Your objective: Only the lines below, from the one with "At what coordinates should I click to accomplish: Select" through the one with "This screenshot has height=781, width=650.", are to be written out, exactly.

Excerpted data:
==*==

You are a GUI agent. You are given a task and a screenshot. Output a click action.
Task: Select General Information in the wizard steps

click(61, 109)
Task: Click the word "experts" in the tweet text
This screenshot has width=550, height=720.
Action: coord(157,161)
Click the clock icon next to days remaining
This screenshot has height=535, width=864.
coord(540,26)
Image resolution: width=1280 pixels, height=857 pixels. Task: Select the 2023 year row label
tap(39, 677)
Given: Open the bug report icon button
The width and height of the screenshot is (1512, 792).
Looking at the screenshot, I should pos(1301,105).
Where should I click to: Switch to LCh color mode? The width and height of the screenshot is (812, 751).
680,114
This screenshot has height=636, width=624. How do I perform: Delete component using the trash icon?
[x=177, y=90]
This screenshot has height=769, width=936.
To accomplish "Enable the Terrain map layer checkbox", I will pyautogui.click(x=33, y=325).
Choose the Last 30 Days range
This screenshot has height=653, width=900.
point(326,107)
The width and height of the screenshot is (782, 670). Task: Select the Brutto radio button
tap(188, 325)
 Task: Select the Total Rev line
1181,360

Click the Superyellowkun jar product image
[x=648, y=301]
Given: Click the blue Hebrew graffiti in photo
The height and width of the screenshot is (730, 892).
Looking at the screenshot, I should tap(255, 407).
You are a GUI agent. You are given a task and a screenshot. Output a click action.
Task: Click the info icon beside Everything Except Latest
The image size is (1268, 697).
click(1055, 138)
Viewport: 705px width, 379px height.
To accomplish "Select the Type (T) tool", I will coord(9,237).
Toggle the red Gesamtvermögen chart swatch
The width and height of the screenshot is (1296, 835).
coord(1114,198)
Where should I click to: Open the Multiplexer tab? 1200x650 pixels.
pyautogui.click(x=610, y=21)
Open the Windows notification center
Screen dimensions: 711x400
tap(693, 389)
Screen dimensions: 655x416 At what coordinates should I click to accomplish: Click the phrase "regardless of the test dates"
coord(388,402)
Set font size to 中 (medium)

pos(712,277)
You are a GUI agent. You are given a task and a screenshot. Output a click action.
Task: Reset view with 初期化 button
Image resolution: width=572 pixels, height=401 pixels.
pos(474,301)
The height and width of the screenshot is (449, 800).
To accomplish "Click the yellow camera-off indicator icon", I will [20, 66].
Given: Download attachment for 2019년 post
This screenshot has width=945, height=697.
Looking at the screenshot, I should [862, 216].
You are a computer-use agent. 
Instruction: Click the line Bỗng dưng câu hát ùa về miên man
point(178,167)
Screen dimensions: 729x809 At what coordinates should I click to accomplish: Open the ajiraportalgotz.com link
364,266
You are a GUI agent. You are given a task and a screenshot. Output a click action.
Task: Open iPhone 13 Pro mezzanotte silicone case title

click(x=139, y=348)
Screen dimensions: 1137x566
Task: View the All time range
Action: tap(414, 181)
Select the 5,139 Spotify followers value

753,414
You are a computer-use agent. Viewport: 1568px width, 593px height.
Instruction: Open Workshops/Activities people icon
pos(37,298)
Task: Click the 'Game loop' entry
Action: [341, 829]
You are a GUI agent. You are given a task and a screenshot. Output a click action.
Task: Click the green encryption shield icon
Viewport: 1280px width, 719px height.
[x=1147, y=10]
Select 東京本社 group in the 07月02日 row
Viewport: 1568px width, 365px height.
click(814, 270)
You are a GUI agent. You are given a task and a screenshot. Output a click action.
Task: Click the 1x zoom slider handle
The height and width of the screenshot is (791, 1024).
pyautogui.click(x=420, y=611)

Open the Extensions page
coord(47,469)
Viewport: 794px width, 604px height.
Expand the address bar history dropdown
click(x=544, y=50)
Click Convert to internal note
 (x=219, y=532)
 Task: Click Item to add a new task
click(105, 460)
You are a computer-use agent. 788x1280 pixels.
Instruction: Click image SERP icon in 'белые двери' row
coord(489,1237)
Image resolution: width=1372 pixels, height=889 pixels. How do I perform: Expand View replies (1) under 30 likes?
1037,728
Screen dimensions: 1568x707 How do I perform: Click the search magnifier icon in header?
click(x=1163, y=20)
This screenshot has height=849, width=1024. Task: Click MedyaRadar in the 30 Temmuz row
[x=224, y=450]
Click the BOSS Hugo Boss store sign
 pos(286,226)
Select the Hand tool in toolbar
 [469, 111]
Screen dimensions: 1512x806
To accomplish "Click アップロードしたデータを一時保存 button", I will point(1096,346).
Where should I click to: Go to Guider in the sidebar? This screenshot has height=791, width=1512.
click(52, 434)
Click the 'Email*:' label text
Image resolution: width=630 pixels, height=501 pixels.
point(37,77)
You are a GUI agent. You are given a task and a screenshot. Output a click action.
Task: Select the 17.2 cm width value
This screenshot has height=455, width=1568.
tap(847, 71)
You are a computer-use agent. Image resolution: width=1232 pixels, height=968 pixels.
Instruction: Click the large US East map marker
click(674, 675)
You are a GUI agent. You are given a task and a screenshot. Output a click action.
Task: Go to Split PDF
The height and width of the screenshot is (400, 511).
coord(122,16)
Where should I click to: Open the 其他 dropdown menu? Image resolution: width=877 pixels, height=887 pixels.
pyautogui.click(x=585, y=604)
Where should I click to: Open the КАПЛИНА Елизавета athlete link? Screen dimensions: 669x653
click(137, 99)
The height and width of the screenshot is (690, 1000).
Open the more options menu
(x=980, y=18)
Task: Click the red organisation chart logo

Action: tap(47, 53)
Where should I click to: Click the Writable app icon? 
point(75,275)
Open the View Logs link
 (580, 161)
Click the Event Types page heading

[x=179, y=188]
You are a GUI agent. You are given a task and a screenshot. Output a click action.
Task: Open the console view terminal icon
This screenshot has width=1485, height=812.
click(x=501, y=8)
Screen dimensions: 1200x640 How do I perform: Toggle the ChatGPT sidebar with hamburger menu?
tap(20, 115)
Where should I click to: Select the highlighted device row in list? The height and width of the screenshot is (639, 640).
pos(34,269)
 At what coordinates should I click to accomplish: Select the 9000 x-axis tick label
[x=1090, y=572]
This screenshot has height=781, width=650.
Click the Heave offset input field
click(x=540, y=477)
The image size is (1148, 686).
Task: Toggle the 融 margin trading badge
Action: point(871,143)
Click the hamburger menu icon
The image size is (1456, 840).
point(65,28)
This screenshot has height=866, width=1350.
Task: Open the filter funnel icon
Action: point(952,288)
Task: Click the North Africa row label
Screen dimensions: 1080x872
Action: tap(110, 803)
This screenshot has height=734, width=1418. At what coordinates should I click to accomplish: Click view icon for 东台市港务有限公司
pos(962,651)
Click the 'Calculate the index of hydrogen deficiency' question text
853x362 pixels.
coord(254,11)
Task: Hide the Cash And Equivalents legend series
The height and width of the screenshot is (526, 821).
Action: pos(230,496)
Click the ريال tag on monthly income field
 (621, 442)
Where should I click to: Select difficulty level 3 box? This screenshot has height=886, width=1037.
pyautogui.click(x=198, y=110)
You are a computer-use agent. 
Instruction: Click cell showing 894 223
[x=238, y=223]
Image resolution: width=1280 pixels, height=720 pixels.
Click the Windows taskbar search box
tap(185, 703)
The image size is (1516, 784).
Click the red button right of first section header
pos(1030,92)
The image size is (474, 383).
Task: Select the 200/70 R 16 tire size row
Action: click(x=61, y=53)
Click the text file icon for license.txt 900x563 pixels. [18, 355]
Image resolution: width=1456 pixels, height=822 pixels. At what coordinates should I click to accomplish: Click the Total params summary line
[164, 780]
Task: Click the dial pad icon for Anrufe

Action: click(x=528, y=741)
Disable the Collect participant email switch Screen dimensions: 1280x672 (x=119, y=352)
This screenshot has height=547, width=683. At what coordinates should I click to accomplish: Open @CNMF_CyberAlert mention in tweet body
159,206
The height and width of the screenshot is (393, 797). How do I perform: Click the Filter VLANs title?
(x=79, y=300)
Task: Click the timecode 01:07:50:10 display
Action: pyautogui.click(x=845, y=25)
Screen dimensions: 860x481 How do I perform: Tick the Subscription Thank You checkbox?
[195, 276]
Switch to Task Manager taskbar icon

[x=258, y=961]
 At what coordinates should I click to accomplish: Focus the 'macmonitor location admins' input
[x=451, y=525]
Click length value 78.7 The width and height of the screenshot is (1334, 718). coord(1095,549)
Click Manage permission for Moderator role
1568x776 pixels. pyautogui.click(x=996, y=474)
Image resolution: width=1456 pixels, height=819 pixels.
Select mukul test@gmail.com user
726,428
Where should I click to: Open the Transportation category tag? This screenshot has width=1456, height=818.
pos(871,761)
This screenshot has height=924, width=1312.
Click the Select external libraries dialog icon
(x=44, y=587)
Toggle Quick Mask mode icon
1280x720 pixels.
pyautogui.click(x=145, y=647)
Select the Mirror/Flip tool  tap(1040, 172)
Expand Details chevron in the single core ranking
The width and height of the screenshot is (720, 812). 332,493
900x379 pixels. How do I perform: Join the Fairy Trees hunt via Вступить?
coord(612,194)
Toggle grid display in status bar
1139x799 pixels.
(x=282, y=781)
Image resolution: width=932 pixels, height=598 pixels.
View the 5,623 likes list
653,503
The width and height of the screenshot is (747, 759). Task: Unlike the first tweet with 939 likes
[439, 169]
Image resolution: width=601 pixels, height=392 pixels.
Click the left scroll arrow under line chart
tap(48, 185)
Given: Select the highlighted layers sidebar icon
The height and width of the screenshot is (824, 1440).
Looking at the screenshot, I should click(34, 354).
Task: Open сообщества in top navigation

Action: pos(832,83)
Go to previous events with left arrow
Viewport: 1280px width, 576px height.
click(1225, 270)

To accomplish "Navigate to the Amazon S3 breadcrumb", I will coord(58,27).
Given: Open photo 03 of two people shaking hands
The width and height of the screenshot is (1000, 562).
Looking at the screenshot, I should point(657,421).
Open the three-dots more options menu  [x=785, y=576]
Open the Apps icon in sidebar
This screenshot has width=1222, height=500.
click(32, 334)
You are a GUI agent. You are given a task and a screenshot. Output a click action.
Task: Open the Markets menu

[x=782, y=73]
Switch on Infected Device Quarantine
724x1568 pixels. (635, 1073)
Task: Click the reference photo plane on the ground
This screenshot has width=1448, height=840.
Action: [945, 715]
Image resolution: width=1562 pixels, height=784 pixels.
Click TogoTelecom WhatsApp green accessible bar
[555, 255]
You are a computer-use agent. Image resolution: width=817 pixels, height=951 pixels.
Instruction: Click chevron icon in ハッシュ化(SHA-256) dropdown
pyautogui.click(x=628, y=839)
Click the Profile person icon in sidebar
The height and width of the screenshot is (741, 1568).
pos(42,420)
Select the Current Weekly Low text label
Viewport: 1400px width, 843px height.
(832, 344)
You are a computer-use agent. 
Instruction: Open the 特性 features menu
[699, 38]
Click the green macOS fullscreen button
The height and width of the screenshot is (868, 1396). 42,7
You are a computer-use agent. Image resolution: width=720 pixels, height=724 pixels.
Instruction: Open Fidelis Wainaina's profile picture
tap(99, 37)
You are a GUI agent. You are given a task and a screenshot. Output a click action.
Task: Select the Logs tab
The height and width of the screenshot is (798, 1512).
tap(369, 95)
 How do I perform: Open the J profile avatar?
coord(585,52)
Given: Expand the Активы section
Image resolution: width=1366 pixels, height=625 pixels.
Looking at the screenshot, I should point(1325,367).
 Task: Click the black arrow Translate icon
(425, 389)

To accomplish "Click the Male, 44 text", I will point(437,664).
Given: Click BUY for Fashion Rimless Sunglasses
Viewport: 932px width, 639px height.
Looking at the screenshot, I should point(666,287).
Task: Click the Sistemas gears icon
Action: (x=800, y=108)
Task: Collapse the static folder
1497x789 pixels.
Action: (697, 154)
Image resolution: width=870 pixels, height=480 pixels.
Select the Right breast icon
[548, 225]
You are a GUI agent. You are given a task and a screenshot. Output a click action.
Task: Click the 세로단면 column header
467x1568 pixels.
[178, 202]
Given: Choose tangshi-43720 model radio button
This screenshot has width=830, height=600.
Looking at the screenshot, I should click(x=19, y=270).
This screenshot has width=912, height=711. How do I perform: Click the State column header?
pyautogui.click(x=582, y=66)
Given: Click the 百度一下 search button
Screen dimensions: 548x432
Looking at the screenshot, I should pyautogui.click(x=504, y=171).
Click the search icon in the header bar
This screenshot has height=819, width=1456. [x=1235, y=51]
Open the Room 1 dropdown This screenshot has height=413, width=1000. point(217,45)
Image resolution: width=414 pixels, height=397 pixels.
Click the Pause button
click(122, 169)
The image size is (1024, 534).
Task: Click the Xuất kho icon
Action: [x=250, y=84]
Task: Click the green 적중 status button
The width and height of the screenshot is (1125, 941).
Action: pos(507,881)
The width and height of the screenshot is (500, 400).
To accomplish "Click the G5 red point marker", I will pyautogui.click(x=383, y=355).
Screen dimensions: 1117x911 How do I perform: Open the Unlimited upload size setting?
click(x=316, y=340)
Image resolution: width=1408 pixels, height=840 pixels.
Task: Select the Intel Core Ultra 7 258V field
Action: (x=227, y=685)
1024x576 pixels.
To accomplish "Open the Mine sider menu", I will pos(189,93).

==*==

Solution to this problem:
 At what coordinates should I click to accomplish: Select the 9000 x-axis tick label
[x=1090, y=572]
This screenshot has height=781, width=650.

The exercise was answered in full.